From a definition standpoint the program counter, pc is two instructions ahead during execution of an instruction. for thumb that is 4 bytes, for arm 8 bytes. Either case two instructions. To simulate a bl which cant be used to change state, you need to load the link register with the return address, and use a bx to branch to the function changing state depending on the lsbit of the address. so the
mov lr,pc
bx r1
here:
the mov lr,pc above loads the address of here: which is our return address, bx r1 in a state independent manner calls the function. the lsbit of the lr address indicates the mode to return to and you need to always use bx to return
pre_thumb:
ldr pc,lr
thumb_capable:
bx lr
The compiler allocates a bl instruction for calling functions, the linker fills in the rest later, if it is too far of a reach then it needs a trampoline function which the linker is adding itself.
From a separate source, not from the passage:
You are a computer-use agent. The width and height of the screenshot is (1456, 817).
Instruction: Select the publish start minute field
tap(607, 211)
Likewise if you need to change modes the bl calls a trampoline function that does that. I have modeled that in one of the above to mimic that, you can see it is a bit wasteful, hopefully my explanation of the compiler only allocating space for a bl makes that more clear, wasteful would be to always plan for a mode change and have to insert nops for the majority of the function calls in code.
The code also includes a call to arm from thumb in assembler:
.thumb
.thumb_func
.globl XPUT32
XPUT32:
push {lr}
;@ call an arm function from thumb asm
ldr r2,=PUT32
mov lr,pc
bx r2
pop {r2}
bx r2
mostly the same except you cannot pop to lr in thumb mode, you can pop to pc, but I dont think that switches modes, so you cant use it, you again need a spare register. You of course need to know the calling conventions to know what registers you can use or you can wrap another set of pushes and pops to preserve all but lr
push {r2,lr}
;@ call an arm function from thumb asm
ldr r2,=PUT32
mov lr,pc
bx r2
pop {r2}
mov lr,r2
pop {r2}
bx lr
Thumb to thumb or arm to arm you just use a bl if you can reach. ldr pc,address if you cant.
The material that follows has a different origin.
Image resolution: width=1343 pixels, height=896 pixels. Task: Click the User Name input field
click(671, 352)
To eliminate the confusion:
The problem was that Ubuntu's GCC cross-compiler for ARM generates thumb (16-bit) instructions by default. As other answers here show, calling between the two is possible, but while the GNU assembler detected that the C code was generating thumb instructions and so happily generated shims using bx to set the mode correctly for calling into C, I have no control over what GCC itself generates for calling functions, and it was calling them with just bl, which broke because my assembly code needs to be ARM instructions (32-bit).
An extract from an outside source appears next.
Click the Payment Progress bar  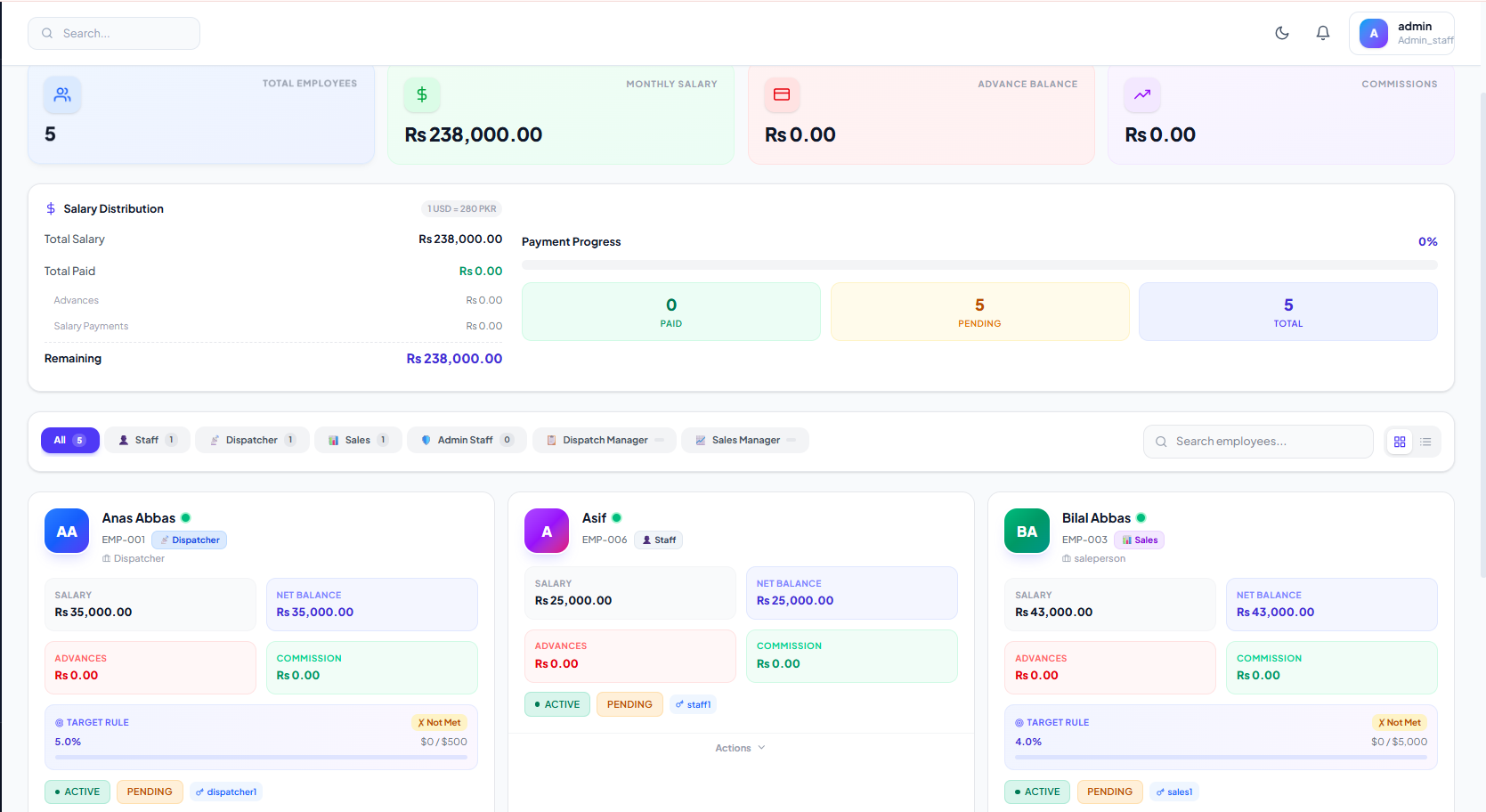point(978,264)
The solution (which is poorly documented) is to send gcc -marm, which will at least make all the code the same type.
If there is a switch to get gcc to generate bx calls for functions, that would probably work as well.
If you assemble your asm code as Thumb, you need to mark the function as a Thumb function, so that the linker uses correct instruction when branching to it (e.g. BLX or BX to an address with the low bit set). This is done with the .thumb_func directive:
.global activate
.thumb_func
activate:
b test
Another option is to explicitly ask the assembler to generate ARM code:
.code 32
.global activate
activate:
b test
Check this article too, although remember that current processors don't need many workarounds that were necessary in ARMv4, so you probably shouldn't follow it blindly.